WHAT TO DO:
1 > In the carbon cycle text, recast the paragraph beginning "Atmospheric Carbon Dioxide: Carbon in the earth's atmosphere" as a short bulleted list that keeps its main facts.
2 > Continue the carbon cycle text from where it stops.

The carbon cycle describes the flow of carbon from the atmosphere to the marine and terrestrial biospheres, and the earth’s crust.
- Outline the flow of carbon through the biosphere and abiotic matter on earth
- Atmospheric carbon is usually in the form of CO2. Carbon dioxide is converted to organic carbon through photosynthesis by primary producers such as plants, bacteria, and algae.
- Some organic carbon is returned to the atmosphere as CO2 during respiration. The rest of the organic carbon may cycle from organism to organism through the food chain. When an organism dies, it is decomposed by bacteria and its carbon is released into the atmosphere or the soil.
- Carbon is also found in the earth’s crust, primarily as limestone and kerogens.
- lithosphere: The rigid, mechanically strong, outer layer of the earth; divided into twelve major tectonic plates.
- chemoautotrophic: An organism obtaining its nutrition through the oxidation of non-organic compounds (or other chemical processes); as opposed to the process of photosynthesis.
- carbon cycle: The physical cycle of carbon through the Earth’s biosphere, geosphere, hydrosphere and atmosphere that includes such processes as photosynthesis, decomposition, respiration and carbonification.
The carbon cycle describes the flow of carbon between the biosphere, the geosphere, and the atmosphere, and is essential to maintaining life on earth.
Atmospheric Carbon Dioxide: Carbon in the earth’s atmosphere exists in two main forms: carbon dioxide and methane. Carbon dioxide leaves the atmosphere through photosynthesis, thus entering the terrestrial and marine biospheres. Carbon dioxide also dissolves directly from the atmosphere into bodies of water (oceans, lakes, etc.), as well as dissolving in precipitation as raindrops fall through the atmosphere. When dissolved in water, carbon dioxide reacts with water molecules and forms carbonic acid, which contributes to ocean acidity. Human activity over the past two centuries has significantly increased the amount of carbon in the atmosphere, mainly in the form of carbon dioxide, both by modifying ecosystems ‘ ability to extract carbon dioxide from the atmosphere and by emitting it directly, e.g. by burning fossil fuels and manufacturing concrete.

PROVIDED MATERIAL:

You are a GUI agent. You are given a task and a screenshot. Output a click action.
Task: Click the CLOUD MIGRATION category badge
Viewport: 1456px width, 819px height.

RESPONSES TO THE TASKS:
1 >
- Atmospheric carbon exists mainly as carbon dioxide and methane.
- Carbon dioxide enters the terrestrial and marine biospheres through photosynthesis.
- It also dissolves directly into bodies of water and into precipitation falling through the atmosphere.
- In water it reacts to form carbonic acid, which contributes to ocean acidity.
- Over the past two centuries, human activity has significantly increased atmospheric carbon, mainly as carbon dioxide. It has done so by modifying ecosystems' ability to extract carbon dioxide and by emitting it directly, e.g., through burning fossil fuels and manufacturing concrete.

2 >
Terrestrial Biosphere: The terrestrial biosphere includes the organic carbon in all land-living organisms, both alive and dead, as well as carbon stored in soils. Although people often imagine plants as the most important part of the terrestrial carbon cycle, microorganisms such as single celled algae and chemoautotrophic bacteria are also important in converting atmospheric CO2 into terrestrial carbon. Carbon is incorporated into living things as part of organic molecules, either through photosynthesis or by animals that consume plants and algae. Some of the carbon in living things is released through respiration, while the rest remains in the tissue. Once organisms die, bacteria break down their tissues, releasing CO2 back into the atmosphere or into the soil.
Marine Biosphere: The carbon cycle in the marine biosphere is very similar to that in the terrestrial ecosystem. CO2 dissolves in the water and algae, plants and bacteria convert it into organic carbon. Carbon may transfer between organisms (from producers to consumers). Their tissues are ultimately broken down by bacteria and CO2 is released back into the ocean or atmosphere.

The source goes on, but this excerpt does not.